What “permanent-grade” means in practice 

  • Spaces that are indistinguishable in quality and experience from traditional buildings, with appropriate ventilation, infection control, adjacencies and clinical flows. A traditionally built operating theatre has a concrete floor, so a permanent-grade facility must have one too. 
  • Adaptable layouts and services (e.g., theatres, procedure rooms, recovery, diagnostics) that can be reconfigured as models of care evolve—consistent with the plan’s digitisation and prevention priorities. A building can be reconfigured on site, or removed and a new facility provided in its place. 
  • Programme-level delivery using repeatable, standardised designs coupled with off-site construction and fit-out to accelerate manufacturing and installation—reducing on-site disruption and moving activity earlier in the timeline.

Why this matters to elective recovery 

  • Immediate usable capacity for high-throughput surgical lists, ring-fenced elective beds and “straight-to-test” diagnostics—consistent with reform plans for surgical hubs and community diagnostic centres (CDCs). 
  • Protected training environments, helping address the census finding that theatre access and team consistency affect productivity, training and retention. 
  • Earlier operational payback: bringing capacity online sooner supports backlogs reduction and improves patient experience and choice.

A respectful challenge: blend agility with permanence 

To deliver on the plan’s ambitions, the NHS will need more neighbourhood capacity and digitally enabled environments ahead of the full hospital pipeline. The challenge is not whether to build permanent hospitals (we must), but how to ensure the estate between now and then supports: 

  • Elective recovery targets and the constitutional standard pathway back to 92% by March 2029 (with interim thresholds), 
  • Workforce wellbeing, performance, and retention. 
  • Patient first-environments that enhance comfort, confidence, and outcomes---because patient experience is inseparable from clinical quality. 

On-Demand® permanent-grade facilities—deployed where demand is highest—offer a credible way to de-risk delivery: they are built to last and designed to move or repurpose if priorities change. Likewise, they can be mobilised at pace to have an immediate impact while longer term solutions are still in planning. This adaptability aligns with the plan’s operating model and innovation agenda. 

Complementing the New Hospital Programme, not competing with it

The reset of the New Hospital Programme and the Spending Review commitments are vital; large acute projects will anchor regional care for decades. The Third Way does not replace that work—it complements it by providing earlier capacity and standardised environments that support the plan’s big shifts, reduce pressure, and create space for reform. In effect, it is the connective tissue between recovery and reinvention. 

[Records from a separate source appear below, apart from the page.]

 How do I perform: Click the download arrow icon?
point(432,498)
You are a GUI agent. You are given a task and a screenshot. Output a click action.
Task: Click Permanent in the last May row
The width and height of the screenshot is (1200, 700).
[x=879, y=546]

Practical next steps for systems and trusts 

  1. Map elective bottlenecks to estate constraints (theatre space, beds, diagnostics) and prioritise sites where permanent-grade rapid capacity will unlock activity fastest. 
  2. Adopt programme-level delivery: bundle similar schemes (e.g., day-surgery theatres, endoscopy, “one-stop” CDC layouts) to gain speed and consistency across regions. 
  3. Align digital and estates: ensure facilities are digitally enabled and future-proofed to remain always fit-for-purpose. 
  4. Protect staff wellbeing: create standardised, familiar environments designed with clinicians in mind to support safety, wellbeing, productivity and patient care. 
  5. Use business-case levers: reflect MMC thresholds and programme benefits to accelerate approval and funding confidence.

Conclusion 

The NHS’s 10-year vision is compelling; the estate must make it real. By embracing a Third Way—On-Demand® permanent-grade facilities delivered at pace—systems can accelerate elective recovery, support workforce wellbeing, and lay the groundwork for the plan’s big shifts. It’s a respectful challenge to think differently about the estate: not as a static backdrop, but as a strategic asset that unlocks productivity and resilience—today and over the decade ahead.